А злыдоте любо, когда ее зовут к кровавому покаянию. Закипела она, как муравейник. Повалила валом из кельи.
Тогда-то Мария, одурманев, в дикий пошла знойный пляс, свистя и гикая:
Ой, дуй,
Раздувай!
Разделывай дела,
Чтобы к Святу родила!..
По задернутой сумраком гущире грозно текла злыдота.
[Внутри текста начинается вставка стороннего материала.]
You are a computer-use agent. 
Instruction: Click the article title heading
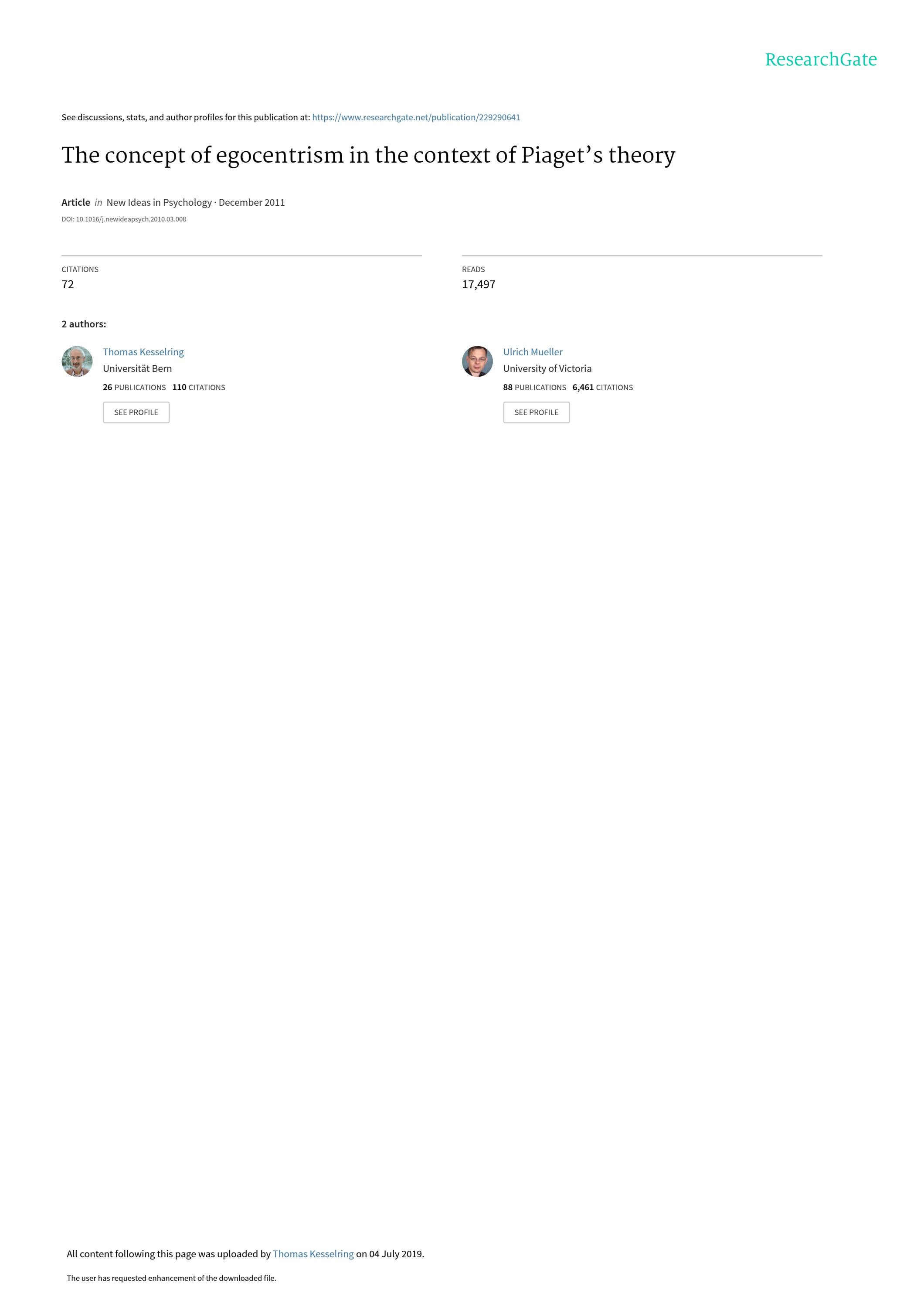coord(368,155)
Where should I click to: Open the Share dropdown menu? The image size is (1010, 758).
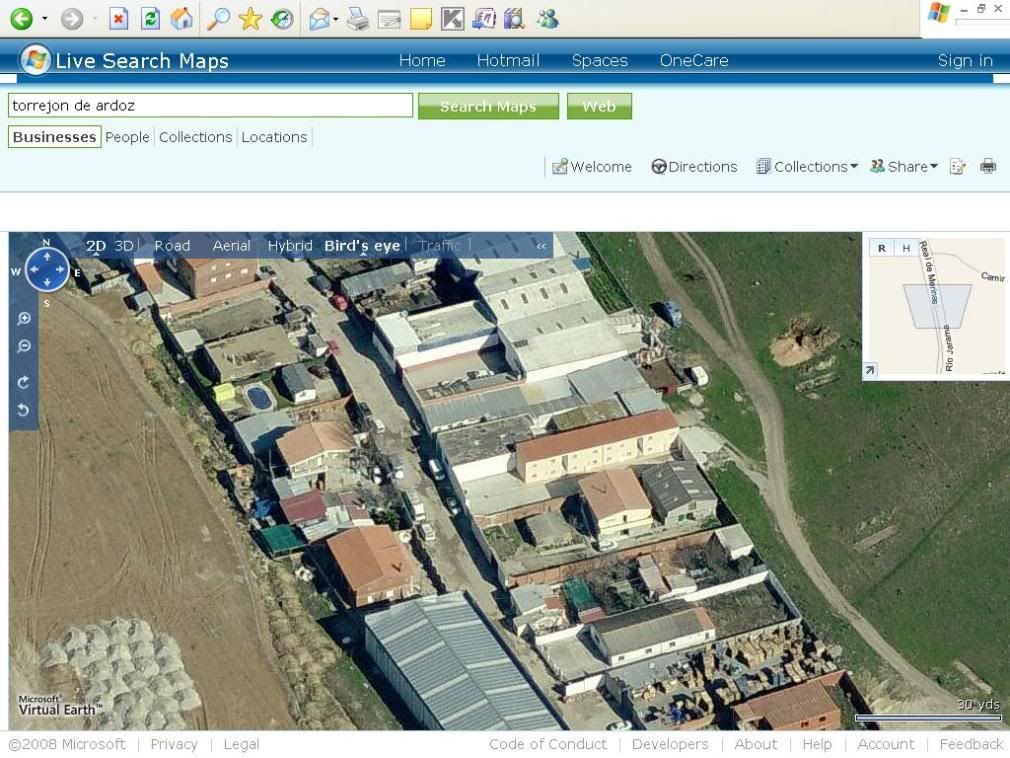click(x=904, y=167)
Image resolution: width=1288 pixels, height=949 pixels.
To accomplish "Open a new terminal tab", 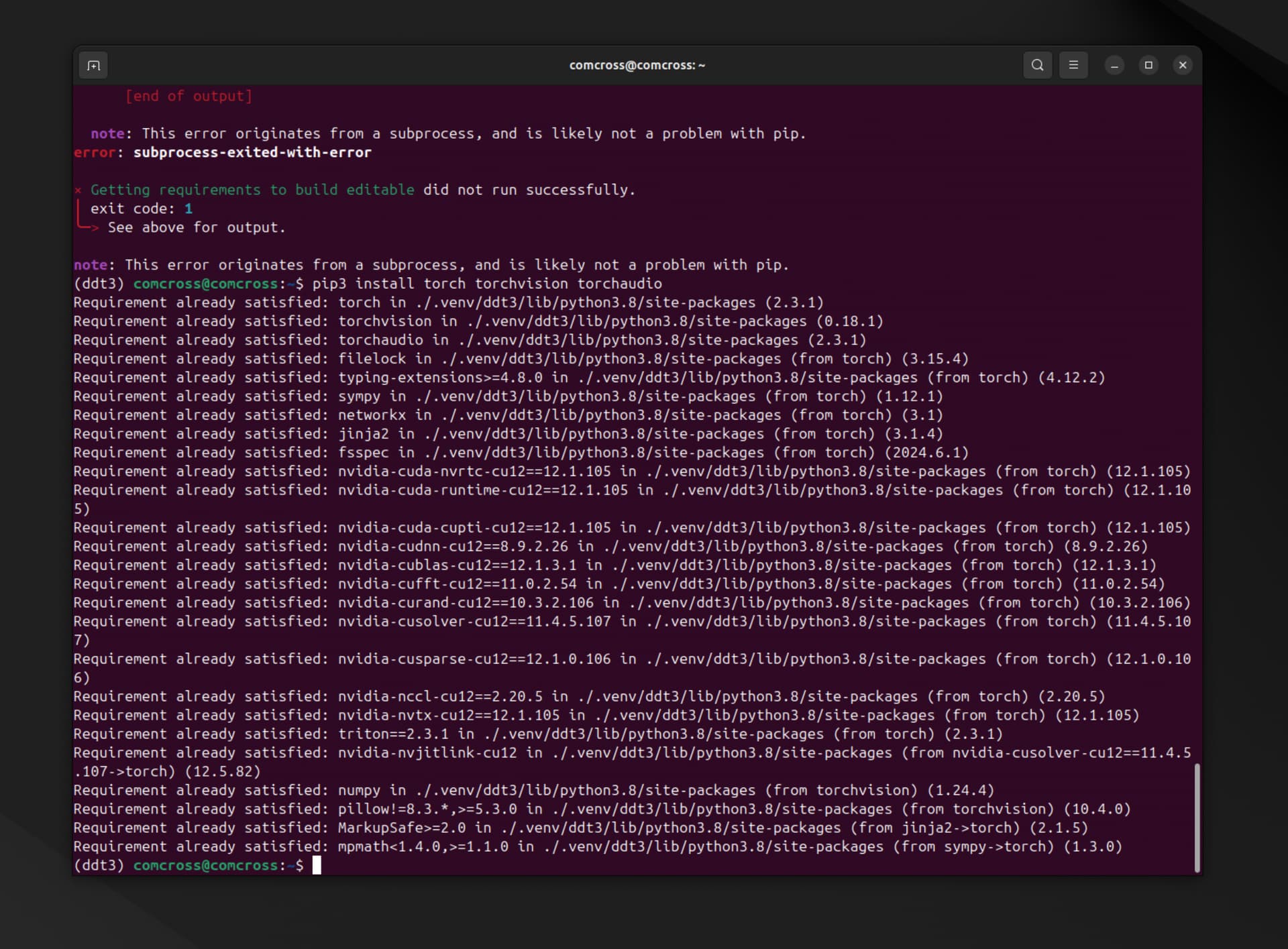I will click(94, 65).

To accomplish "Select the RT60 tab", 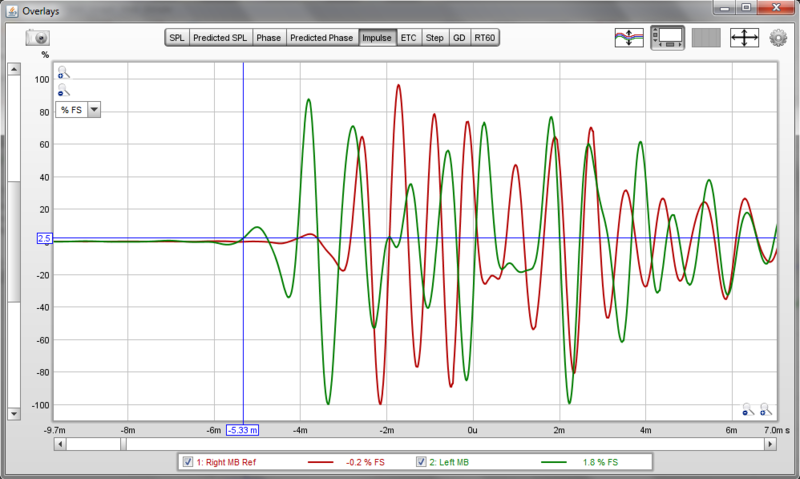I will click(485, 38).
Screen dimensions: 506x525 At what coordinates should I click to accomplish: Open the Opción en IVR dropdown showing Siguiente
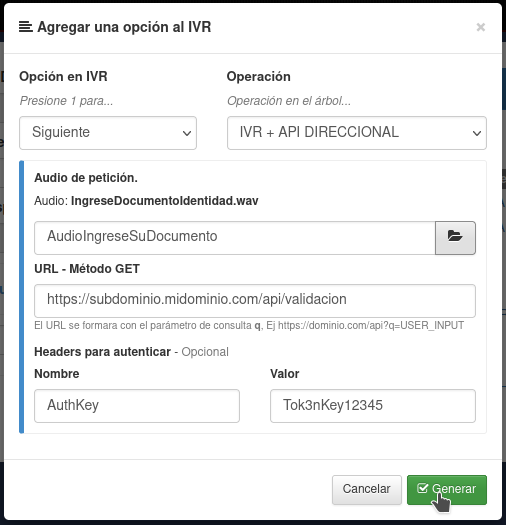[108, 133]
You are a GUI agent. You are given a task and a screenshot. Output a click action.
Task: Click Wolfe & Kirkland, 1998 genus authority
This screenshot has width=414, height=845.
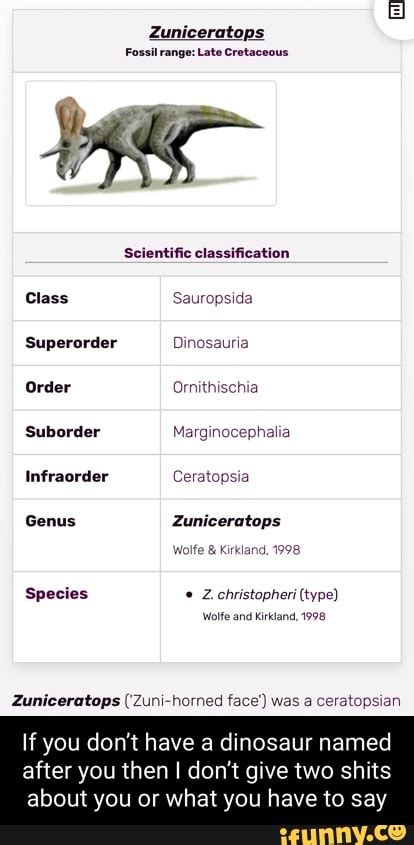coord(236,550)
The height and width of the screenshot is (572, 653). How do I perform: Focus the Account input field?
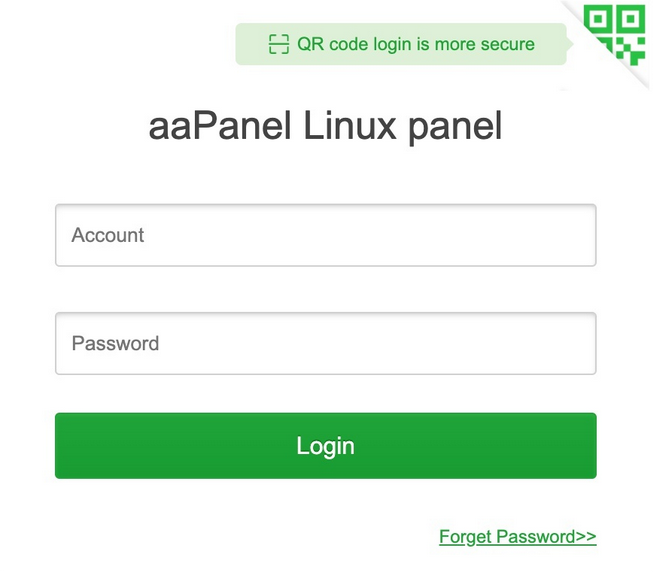325,236
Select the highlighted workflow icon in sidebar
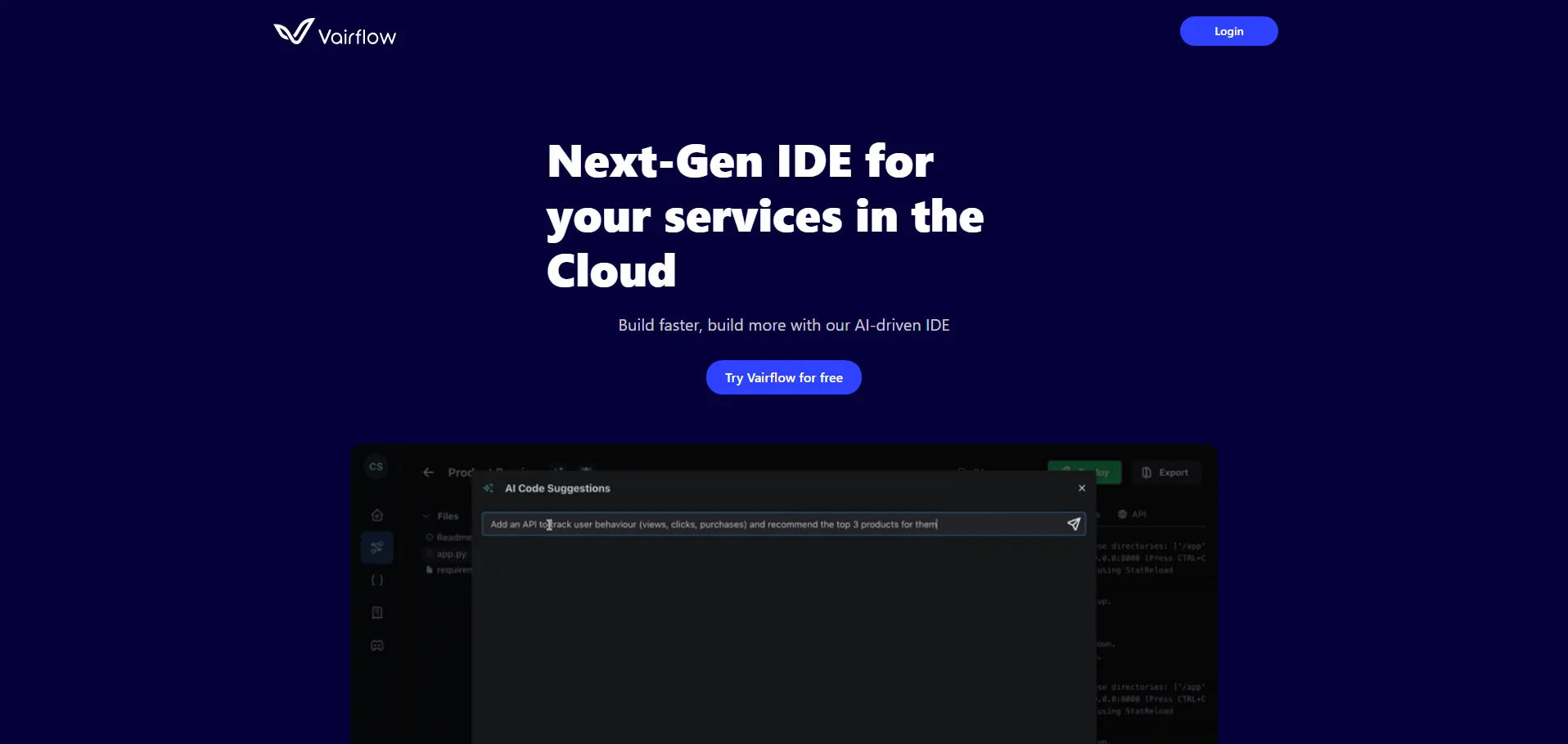This screenshot has height=744, width=1568. click(377, 548)
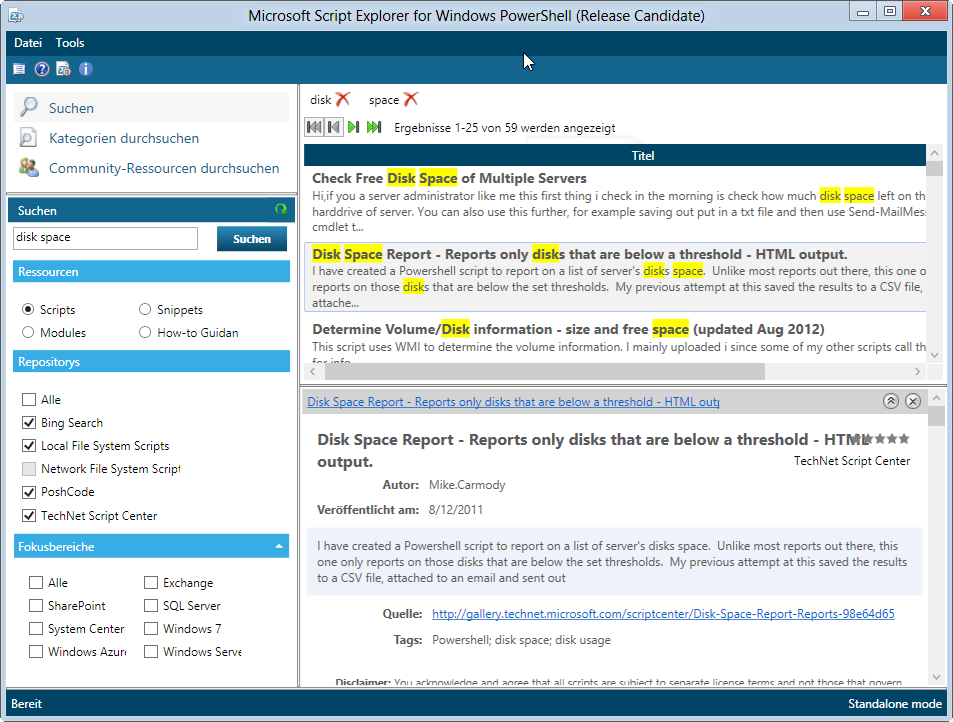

Перекликались соки трав и цветов. Темь заволакивала ельник, бросая в него отстоянный в тишине шелох. Над диким озером горные сады, белые как пена, качали густыми купами. Заливали крутосклон волною хмелевого гула…
Нетленна пора расцвела. Погляди на надводные горы. Они – в серебряном уборе. Те вершины яблонь, что обдали белопенными волнами склоны гор, – они из жемчуга. Воспой их! Над ними, точно ведуны, колдуют шелохливые тополя. В зарничном огне короны их – из изумруда. Поклонись им!
Как шалая, хмелевая гущирь, как шибкий вал, взбиваемый буруном, под рудым, замшелым обрывом, кишела на растане, рассекающей лес черным крестом, люто скрежещущая, скуголящая злыдота. Со скрещенными на груди руками, бросив головы, каялась:
– Убивцы мы… Отцов, матерей своих позагубили…
В мраке, облитый светом, бледным от заката и синим от далеких зарниц, тошновал восковой Феофан. А Мария смеялась солнечным смехом.
– Я люблю тебя… – припадал к ней Феофан хрупко. – Душу твою люблю…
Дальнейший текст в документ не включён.